Lift Weights to Feel Good - The Pursuit of Happiness and Hypertrophy


uffering from the winter blues?

Learn how you can lift weights to feel good.

You're a Mean One, Mr. Grinch

Christmas is here. A time to eat, drink, and be merry. Yet unfortunately, it can also be a time where many of us sadly gain some unwanted pounds from too much yuletide partying.

But don't be too hard on yourself. Why? Because all that xmas turkey, the mince pies and egg nog, aren't entirely to blame.

Research shows how the dark nights and frosty temperatures are the true weight-gain culprits, and just like the mean-spirited Mr. Grinch, they deserve a space at the top of Santa's Naughty List.

Photo courtesy of mRio

Blue Christmas

So how can the onset of winter wreck all your fitness goals and make you a moody grinch? A survey conducted by Anglian Home Improvements found:

  • A not-so-jolly 77% of women and 64% of men say the reduction in daylight negatively impacts their eating habits.
  • 28% of women and 15% of men admit to comfort eating stodgy meals and high-carbohydrate snacks.
  • 37% of women and 28% of men claim the shorter days are more likely to keep them indoors.

Add these factors together and what happens? You find yourself suffering from the winter blues.

The Pursuit of Happiness

Yet this reaction is completely natural. Dr. Rob Hicks is a medical journalist and GP, and says most people feel down from time to time during winter. Indeed, it is commonplace for many to suffer with seasonal affective disorder (SAD), a kind of depression believed to be triggered by a lack of daylight.

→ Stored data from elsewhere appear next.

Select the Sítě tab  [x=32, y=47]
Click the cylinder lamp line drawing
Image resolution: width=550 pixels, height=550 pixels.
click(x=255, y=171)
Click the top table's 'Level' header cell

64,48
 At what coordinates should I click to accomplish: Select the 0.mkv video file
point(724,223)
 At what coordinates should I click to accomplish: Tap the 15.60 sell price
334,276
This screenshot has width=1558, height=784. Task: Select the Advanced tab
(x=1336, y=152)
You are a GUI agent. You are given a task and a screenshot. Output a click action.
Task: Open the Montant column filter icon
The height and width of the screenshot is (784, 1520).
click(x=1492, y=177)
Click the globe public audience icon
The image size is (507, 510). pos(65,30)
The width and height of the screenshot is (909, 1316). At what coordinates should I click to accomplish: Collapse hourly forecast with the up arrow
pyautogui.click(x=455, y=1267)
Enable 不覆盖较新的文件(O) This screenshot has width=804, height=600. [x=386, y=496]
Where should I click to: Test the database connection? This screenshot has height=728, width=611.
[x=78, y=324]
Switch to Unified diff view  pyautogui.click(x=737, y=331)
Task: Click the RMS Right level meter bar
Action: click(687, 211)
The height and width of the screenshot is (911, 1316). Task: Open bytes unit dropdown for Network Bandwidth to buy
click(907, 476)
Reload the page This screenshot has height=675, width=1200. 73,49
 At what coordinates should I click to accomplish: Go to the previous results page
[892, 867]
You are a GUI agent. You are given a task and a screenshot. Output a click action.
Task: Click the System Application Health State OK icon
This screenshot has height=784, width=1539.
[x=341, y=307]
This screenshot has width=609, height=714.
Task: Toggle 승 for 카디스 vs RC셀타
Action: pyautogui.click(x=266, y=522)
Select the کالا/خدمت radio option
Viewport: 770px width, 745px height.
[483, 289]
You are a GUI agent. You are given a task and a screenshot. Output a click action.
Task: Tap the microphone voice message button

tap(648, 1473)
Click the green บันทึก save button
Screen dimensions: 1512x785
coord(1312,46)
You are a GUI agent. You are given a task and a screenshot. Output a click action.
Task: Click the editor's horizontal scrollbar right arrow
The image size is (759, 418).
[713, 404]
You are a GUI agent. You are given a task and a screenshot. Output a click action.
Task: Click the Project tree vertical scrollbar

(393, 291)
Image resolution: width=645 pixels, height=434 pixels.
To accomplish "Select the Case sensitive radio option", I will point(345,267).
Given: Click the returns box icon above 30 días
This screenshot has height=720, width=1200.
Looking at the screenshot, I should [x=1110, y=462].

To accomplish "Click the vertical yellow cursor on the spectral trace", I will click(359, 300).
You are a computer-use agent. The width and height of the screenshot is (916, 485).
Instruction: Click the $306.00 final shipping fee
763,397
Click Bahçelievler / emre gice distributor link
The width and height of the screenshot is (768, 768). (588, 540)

Dr. Hicks goes onto explain:

    "This lack of daylight is believed to disturb the balance of chemicals in the brain and to upset the body's internal clock. The result is too much melatonin - the hormone that makes us feel tired and ready for sleep, and not enough serotonin, the hormone that helps us feel happy. Spending as much time as possible exposed to daylight can help lift our mood. This can be achieved by being outdoors, or when indoors being close to a window."

Lift Weights to Feel Good

But what about exercise - and in particular - strength training? Can lifting weights help stimulate these "feel good" hormones?

Yes. It can.

In fact, anaerobic exercise is a natural stimulator of many important mood hormones, including serotonin.

So weight training doesn't only help you look good, but it makes you feel good too. Another great reason why you should begin building muscle today!